Transcribe audio from a file into text. Accepts multipart form data.
Authenticate
Use an API key in the Authorization header.
curl https://app.firmware.ai/api/v1/audio/transcriptions \
-H "Authorization: Bearer $FIRMWARE_API_KEY"
Request body
The audio file to transcribe. Supported formats: mp3, mp4, mpeg, mpga, m4a, wav, webm.
Language of the audio in ISO-639-1 format (e.g. en, fr, es). Providing this improves accuracy and latency.
Optional text to guide the model’s style or provide context. Should match the language of the audio.
Format of the transcription output. Options: json, text, srt, verbose_json, vtt.
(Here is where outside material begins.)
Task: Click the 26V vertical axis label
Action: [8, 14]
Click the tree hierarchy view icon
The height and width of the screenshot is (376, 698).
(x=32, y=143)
Sampling temperature between 0 and 1. Higher values produce more varied output.
Response
Detected or specified language of the audio.
Duration of the audio in seconds.
Word-level timestamps, if supported by the model.
Examples
curl https://app.firmware.ai/api/v1/audio/transcriptions \
-H "Authorization: Bearer $FIRMWARE_API_KEY" \
-F file="@audio.mp3" \
-F model="whisper-1"
{
"text": "Hello, this is a sample transcription.",
"task": "transcribe",
"language": "en",
"duration": 3.5,
"words": [
{ "word": "Hello", "start": 0.0, "end": 0.4 },
{ "word": "this", "start": 0.5, "end": 0.7 }
]
}